Has anyone heard wether or not Lee has improved their pro 1000 primer feed system? Read the reviews. Searched till my eyes are coming out and now I am down to wishfull thinking. I have a loadmaster for the 45acp and really like it. I have no problems with it. Decided to get a used pro 1000 for my 38 loads and what a time I am having with the primer feed. I am debating getting a 38 shellplate for my loadmaster or try a new primer feed system for my pro 1000. I don't want to throw good money after bad. I hope someone has been in the same pickle as me and found a solution. 
I know dillon is out there and is the cure all to end all but the idea of reloading is to save money and not a 20 year pay off time line. Thanks for any info or insight.


----------



## Whelen35 (Mar 9, 2004)

The trick with the lee 1000 is to get a system of reloading where you give the primer feed a rap every 3 to 4 cycles. If you feel something is not right, stop and find out why. Don't ever try to force the lee. The loadmaster primer feeding system is much better, but make shure you have a few extra primer slides for when they get tweeked, the primer system will start to fail. I gave my lee 1000 to someone who could use it after I purchased the loadmaster. I also have a dillon 550B and really like it, but I still load most of my handgun reloads on the loadmaster.

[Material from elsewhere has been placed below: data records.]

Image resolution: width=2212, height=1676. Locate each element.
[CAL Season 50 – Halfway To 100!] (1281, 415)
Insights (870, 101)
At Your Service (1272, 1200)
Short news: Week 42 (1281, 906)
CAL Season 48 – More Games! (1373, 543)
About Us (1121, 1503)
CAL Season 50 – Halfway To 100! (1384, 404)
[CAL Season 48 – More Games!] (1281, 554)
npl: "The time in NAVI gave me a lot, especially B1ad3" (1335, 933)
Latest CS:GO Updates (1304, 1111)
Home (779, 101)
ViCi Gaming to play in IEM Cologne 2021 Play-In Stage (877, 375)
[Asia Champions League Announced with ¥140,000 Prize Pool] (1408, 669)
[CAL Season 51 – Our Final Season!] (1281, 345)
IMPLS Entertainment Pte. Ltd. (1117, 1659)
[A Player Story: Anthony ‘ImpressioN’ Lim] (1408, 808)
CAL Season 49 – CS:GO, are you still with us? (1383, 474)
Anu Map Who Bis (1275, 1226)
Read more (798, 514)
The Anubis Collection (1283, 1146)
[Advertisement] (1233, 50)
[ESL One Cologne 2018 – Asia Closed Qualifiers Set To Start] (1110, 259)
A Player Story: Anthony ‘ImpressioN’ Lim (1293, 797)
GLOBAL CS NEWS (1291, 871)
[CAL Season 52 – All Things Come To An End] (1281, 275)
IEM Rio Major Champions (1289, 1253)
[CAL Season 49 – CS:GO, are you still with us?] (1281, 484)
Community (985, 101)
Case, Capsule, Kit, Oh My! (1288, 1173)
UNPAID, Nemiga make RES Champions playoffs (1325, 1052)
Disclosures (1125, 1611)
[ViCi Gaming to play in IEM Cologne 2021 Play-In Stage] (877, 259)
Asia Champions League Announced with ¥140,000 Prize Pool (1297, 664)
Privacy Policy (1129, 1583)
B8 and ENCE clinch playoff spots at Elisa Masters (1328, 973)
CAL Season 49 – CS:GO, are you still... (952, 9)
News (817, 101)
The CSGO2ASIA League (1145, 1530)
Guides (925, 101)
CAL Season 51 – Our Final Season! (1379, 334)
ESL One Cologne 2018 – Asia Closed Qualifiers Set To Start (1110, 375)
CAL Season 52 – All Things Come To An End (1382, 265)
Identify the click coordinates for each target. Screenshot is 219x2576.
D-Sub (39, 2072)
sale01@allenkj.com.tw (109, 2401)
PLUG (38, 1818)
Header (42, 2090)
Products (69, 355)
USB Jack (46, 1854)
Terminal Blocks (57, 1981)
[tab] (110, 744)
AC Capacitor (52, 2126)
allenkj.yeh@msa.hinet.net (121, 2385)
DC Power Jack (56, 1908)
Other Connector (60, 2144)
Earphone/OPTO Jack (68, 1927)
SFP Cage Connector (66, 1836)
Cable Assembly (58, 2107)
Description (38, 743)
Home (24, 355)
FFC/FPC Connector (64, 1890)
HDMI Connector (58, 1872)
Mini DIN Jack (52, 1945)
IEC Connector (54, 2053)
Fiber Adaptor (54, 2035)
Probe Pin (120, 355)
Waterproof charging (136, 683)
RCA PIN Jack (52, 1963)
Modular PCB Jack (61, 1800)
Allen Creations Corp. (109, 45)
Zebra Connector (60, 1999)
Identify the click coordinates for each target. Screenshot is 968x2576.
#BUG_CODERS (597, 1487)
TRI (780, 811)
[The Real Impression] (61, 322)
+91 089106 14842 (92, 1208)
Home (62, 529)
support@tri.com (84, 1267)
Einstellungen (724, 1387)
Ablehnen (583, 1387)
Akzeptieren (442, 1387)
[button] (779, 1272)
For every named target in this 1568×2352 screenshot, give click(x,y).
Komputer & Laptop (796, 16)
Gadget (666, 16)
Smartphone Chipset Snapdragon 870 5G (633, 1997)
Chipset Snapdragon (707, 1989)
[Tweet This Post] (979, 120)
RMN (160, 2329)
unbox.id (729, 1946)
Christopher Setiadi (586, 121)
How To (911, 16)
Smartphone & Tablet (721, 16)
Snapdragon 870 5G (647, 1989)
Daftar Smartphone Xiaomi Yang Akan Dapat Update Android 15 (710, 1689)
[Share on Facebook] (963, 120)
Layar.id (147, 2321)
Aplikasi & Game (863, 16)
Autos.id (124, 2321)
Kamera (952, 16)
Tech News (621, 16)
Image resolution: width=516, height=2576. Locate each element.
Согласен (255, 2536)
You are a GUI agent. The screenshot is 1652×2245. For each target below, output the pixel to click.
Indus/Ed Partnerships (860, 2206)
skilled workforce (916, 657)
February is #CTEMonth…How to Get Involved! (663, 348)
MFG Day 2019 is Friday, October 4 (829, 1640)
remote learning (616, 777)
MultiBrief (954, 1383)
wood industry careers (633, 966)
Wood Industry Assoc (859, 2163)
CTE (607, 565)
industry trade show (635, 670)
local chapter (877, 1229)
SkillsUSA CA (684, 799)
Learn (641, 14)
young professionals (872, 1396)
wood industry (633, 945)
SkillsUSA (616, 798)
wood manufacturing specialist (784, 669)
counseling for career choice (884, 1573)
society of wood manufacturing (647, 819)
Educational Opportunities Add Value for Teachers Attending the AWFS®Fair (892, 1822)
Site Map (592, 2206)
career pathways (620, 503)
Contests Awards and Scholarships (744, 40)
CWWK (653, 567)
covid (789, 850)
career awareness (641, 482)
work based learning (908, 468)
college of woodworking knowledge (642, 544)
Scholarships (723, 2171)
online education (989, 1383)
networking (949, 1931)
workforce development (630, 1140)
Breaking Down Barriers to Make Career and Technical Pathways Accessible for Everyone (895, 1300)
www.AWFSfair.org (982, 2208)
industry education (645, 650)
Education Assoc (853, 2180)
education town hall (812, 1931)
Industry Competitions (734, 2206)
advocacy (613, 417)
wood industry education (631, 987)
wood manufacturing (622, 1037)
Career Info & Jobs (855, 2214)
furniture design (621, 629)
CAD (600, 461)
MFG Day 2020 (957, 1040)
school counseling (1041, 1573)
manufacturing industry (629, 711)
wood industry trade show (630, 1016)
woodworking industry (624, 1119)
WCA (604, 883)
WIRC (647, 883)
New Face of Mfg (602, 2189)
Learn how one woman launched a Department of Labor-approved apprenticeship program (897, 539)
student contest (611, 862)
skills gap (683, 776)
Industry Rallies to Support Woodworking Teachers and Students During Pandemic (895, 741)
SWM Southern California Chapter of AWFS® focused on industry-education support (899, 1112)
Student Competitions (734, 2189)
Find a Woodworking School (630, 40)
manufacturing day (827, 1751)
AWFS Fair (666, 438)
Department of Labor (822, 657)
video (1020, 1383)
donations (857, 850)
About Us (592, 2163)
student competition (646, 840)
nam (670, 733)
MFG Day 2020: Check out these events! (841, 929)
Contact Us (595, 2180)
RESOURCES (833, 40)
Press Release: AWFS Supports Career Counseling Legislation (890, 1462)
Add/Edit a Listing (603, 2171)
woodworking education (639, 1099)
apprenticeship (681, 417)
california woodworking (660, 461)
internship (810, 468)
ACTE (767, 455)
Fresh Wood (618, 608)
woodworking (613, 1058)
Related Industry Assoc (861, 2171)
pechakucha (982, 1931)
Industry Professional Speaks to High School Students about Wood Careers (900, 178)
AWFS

When I can find a pistol powder measure on e-bay for about $10-12 I grab it. Having a tool head all set and ready to go is fast and easy. The dillon is not as easy, but with a few extra powder dies set up it is fairly quick, but still a bit more than the lee. When the Dillon is set, the ONLY time you stop is to fill up primers and powder. It never stops or misses a primer.


----------